** start INPUT MATERIAL **

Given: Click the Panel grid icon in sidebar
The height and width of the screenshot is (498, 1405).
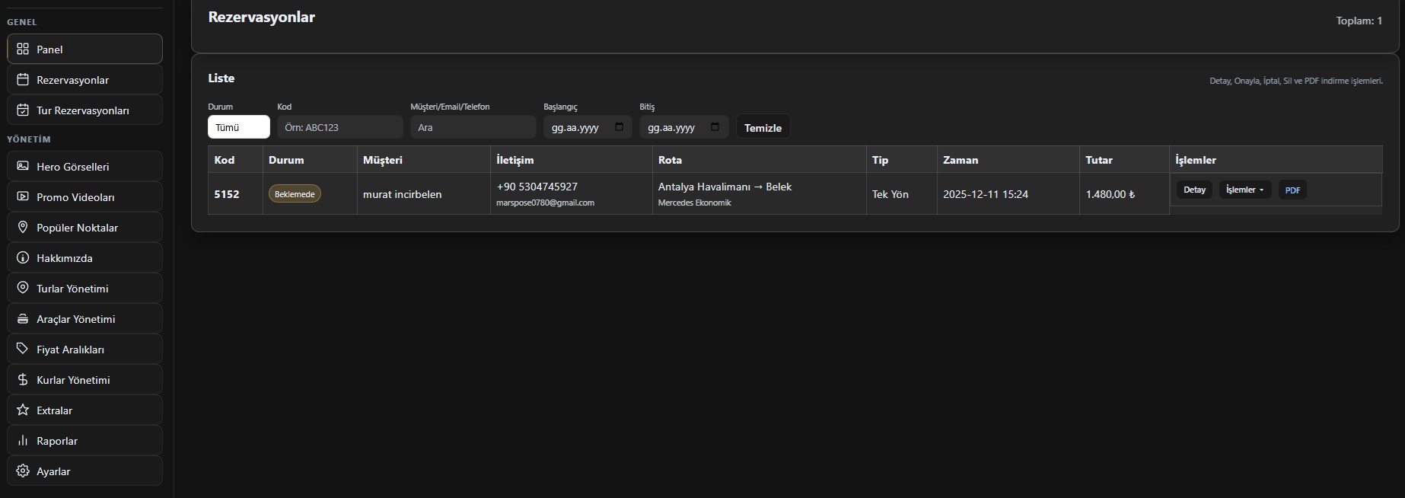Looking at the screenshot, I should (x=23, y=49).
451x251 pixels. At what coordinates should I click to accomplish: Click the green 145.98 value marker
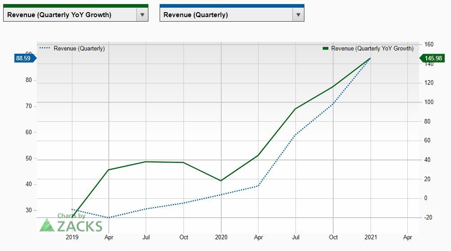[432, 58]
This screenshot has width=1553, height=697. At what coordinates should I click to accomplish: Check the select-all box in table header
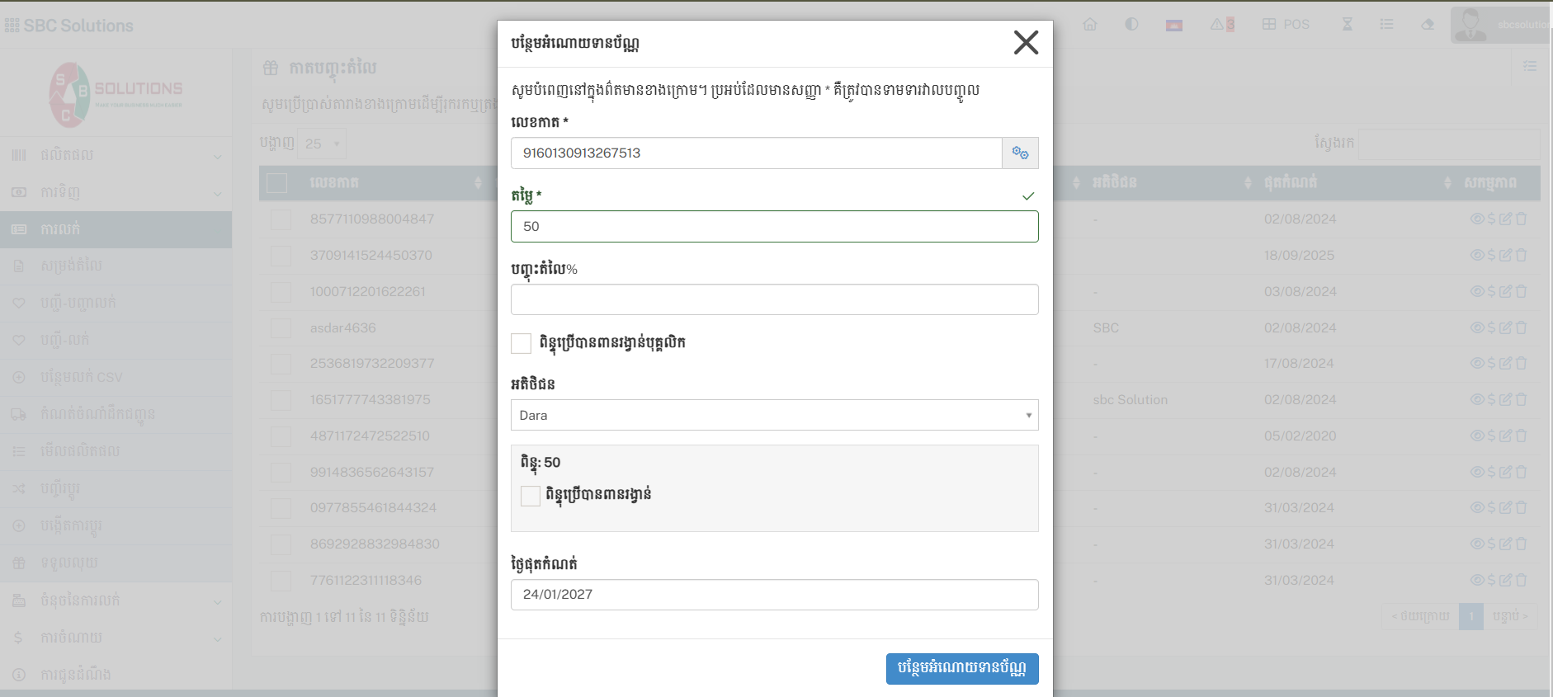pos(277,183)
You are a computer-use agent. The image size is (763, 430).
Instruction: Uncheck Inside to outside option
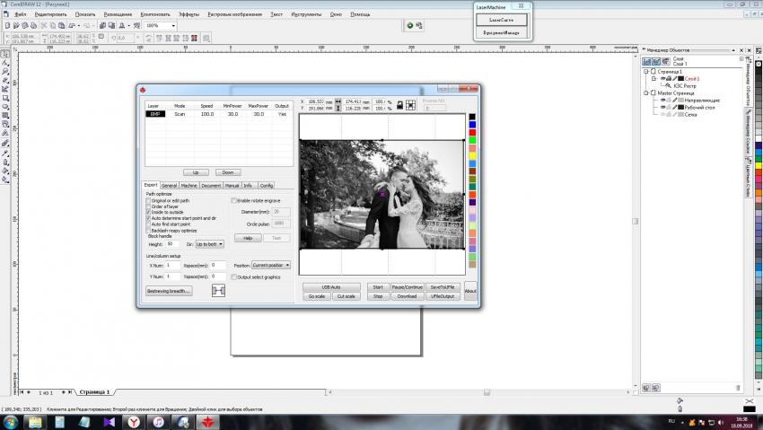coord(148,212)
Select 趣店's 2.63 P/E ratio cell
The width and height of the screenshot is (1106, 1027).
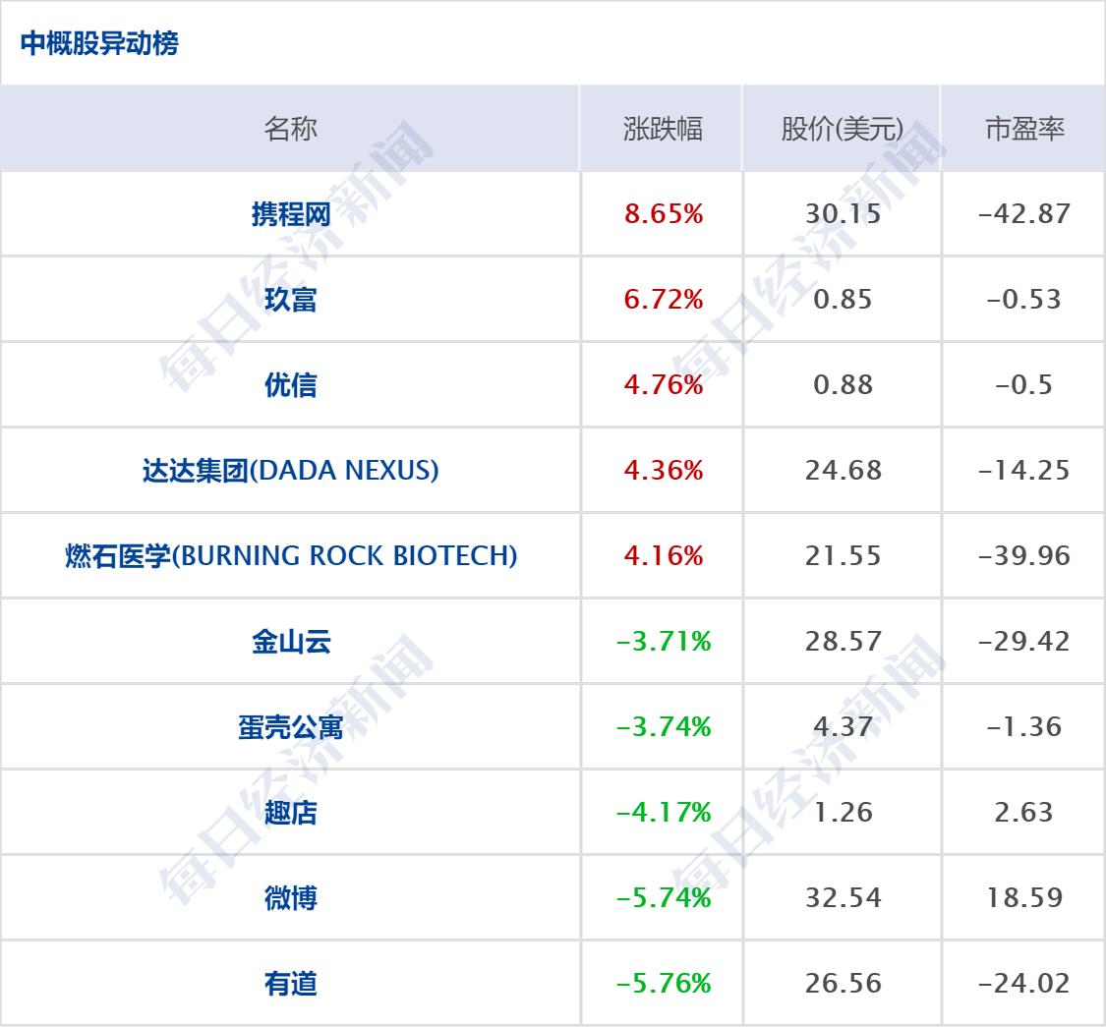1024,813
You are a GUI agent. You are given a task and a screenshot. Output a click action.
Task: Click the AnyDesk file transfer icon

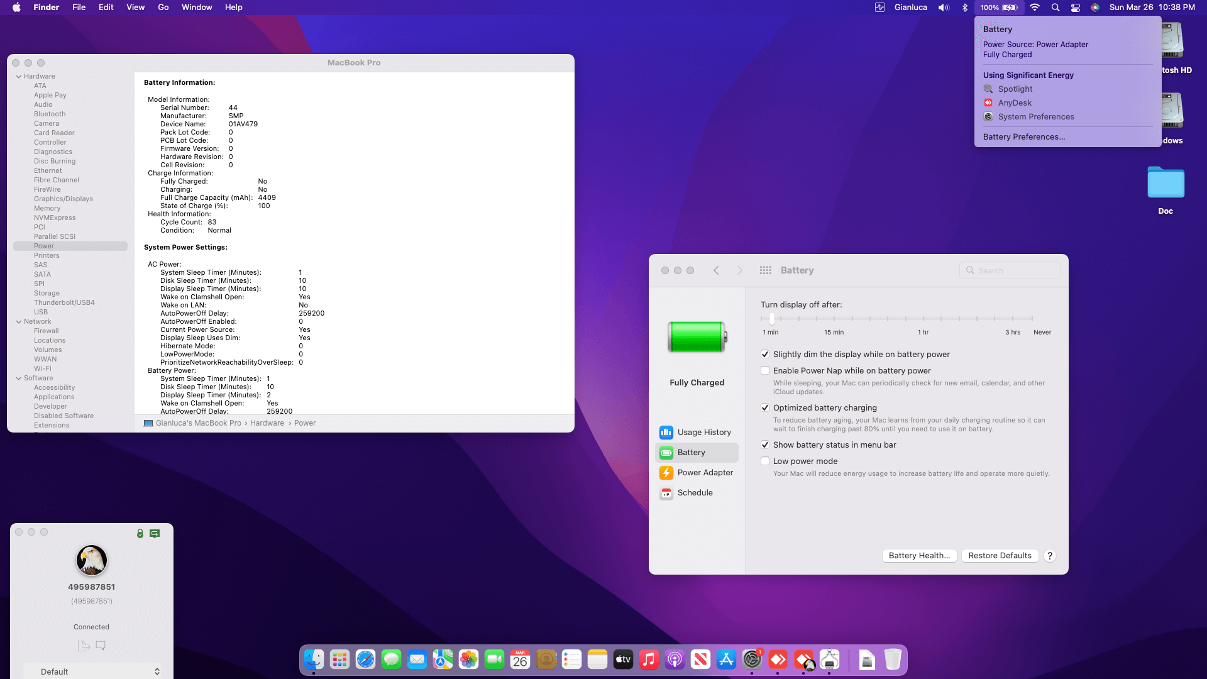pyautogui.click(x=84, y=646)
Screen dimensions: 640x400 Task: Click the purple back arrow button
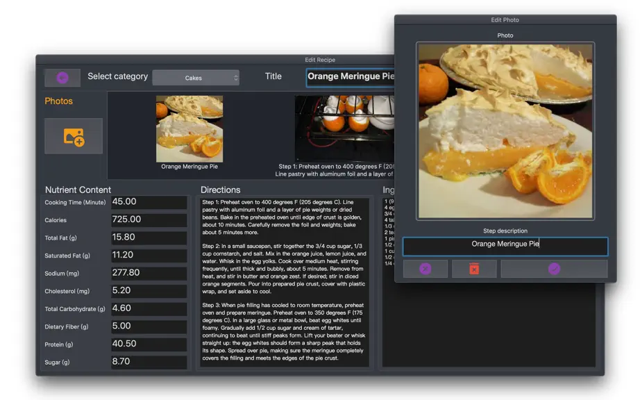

** end INPUT MATERIAL **

▸ **PROBLEM DESCRIPTION**: Reproduce the records above with "icon" swapped for "symbol" everywhere it occurs, leaving every other character unchanged. Omit the pictures from your output.

▸ **SOLUTION TO THIS PROBLEM**:
Given: Click the Panel grid symbol in sidebar
The height and width of the screenshot is (498, 1405).
Looking at the screenshot, I should (x=23, y=49).
451x251 pixels. At what coordinates should I click to accomplish: Click the green 145.98 value marker
[432, 58]
This screenshot has width=1553, height=697. At what coordinates should I click to accomplish: Check the select-all box in table header
pos(277,183)
You are a computer-use agent. The image size is (763, 430).
Instruction: Uncheck Inside to outside option
coord(148,212)
Select 趣店's 2.63 P/E ratio cell
The width and height of the screenshot is (1106, 1027).
1024,813
You are a GUI agent. You are given a task and a screenshot. Output a click action.
Task: Click the AnyDesk file transfer symbol

pyautogui.click(x=84, y=646)
Screen dimensions: 640x400 Task: Click the purple back arrow button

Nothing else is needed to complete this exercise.